I swallow, fighting down a wave of nausea, forcing my eyes away from the fallen soldiers. “Okay,” I say, my voice tight. “Let’s go.”
Mato leads me through the ruins to the van. It’s a beat-up cargo model from a decade ago, its paneling made entirely from solars. I fall into the passenger seat, my head spinning. I thought I’d be able to use the scythe against Cartaxus’s troops if I had to. I thought I’d hardened myself to the idea, that I’d be ready if the time came. But I can’t even handle watching a dozen people die.
“Five hours back to Entropia,” Mato says, starting the engine. He wrenches the wheel, spinning us around. We bounce through the ruins, racing into the desert. My eyes lift to the rearview. A Comox is landing near the ruins, troops swarming around Novak’s base. Plenty of her people are going to die because of me. I just didn’t think that we would be the ones killing them.
“I didn’t know those soldiers were on our side,” Mato says, his hands gripping the wheel. “They were wearing Cartaxus gear—”
“I know,” I say. “I didn’t know either.”
His head snaps to me. “Then why did you try to stop me? We’re at war, Jun Bei. Cartaxus is killing people right now. You’re going to need to get comfortable with killing too.”
“I know,” I say again, rubbing my eyes. “I’ve been planning to deploy the scythe on Cartaxus’s military network if I have to, but now I… I don’t know.”
“It’s the smartest option.”
I drop my hands. “For who? I don’t know anymore, Mato. I don’t know if killing people is the right thing to do.”

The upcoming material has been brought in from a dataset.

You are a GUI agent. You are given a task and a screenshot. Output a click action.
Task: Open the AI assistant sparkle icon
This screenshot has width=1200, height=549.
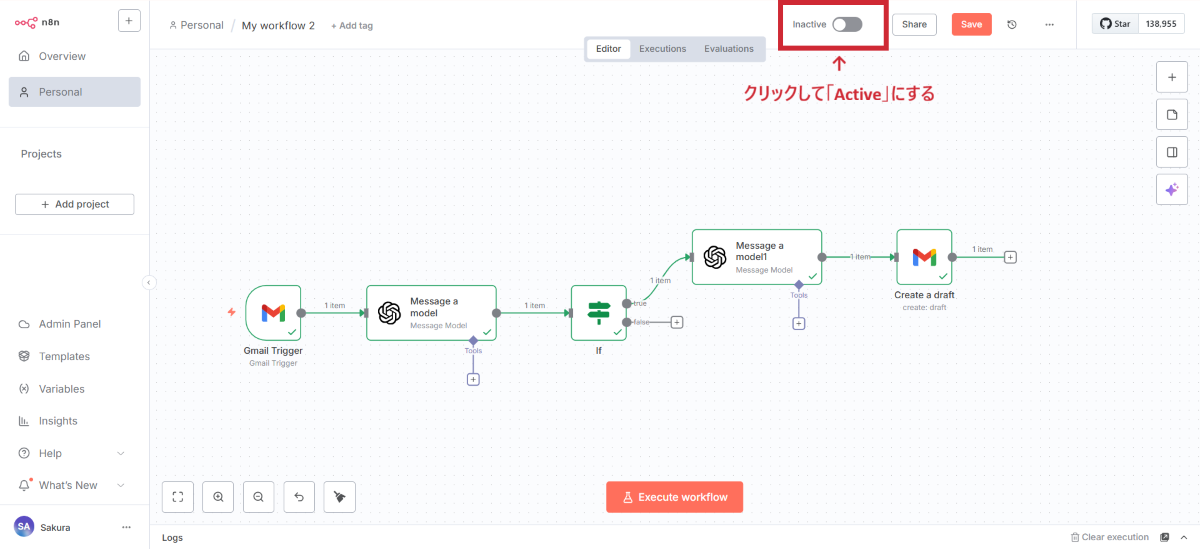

“It’s never bothered you be
fore.”
“That’s just it,” I say. “I think killing people is the reason I wiped my memories.”
He turns to stare at me, his missing eye pressed closed beneath the mask. “What are you talking about?”
“The signal tower,” I say. “Back when we were living together. I was running a test on the Panacea, but I screwed up and killed sixty people. That’s when I freaked out and erased my memories. It’s when I almost wiped my entire mind.”
Mato swerves onto a dirt road. “You think that’s why you wiped yourself?”
“It has to be,” I say. It’s the only thing that makes sense. I’ve seen the logs of the code I ran that day, along with a recording of me trying to give my code to Lachlan. I was distraught; I’d gone too far, and I was horrified by what I’d done. I killed sixty people by mistake and couldn’t live with it anymore.
“That wasn’t just a signal tower,” Mato says. He floors the accelerator on the dusty road, though there’s no sign of Cartaxus following us. “You and I found that place together. It was a weapons-testing lab, and the people in it weren’t civilians. They were developing the triphase nanites that Cartaxus used in flood protocol. One of them was a guard you’d hated—someone who’d hurt you and the others back when you were younger.”
I turn to him, ice creeping across my skin. The dirt road joins a highway that swoops down into a rocky valley. “You mean I… I killed them on purpose?”
“Of course you did,” Mato says. “Killing sixty people isn’t a mistake you’d make. I wasn’t there when you did it, but I know you wanted to kill that guard. You probably took out the rest of them to cover your tracks.” His gaze cuts to me, searching my face. “I’ve spent the last three years trying to figure out why you wiped your mind, and I still don’t have an answer. But I know one thing—it certainly wasn’t guilt over killing people.”
Horror prickles through me. He’s telling the truth—I know it somehow, the same way that I know I used to care for Mato. The memory is gone, but the emotions are still there, etched into my mind.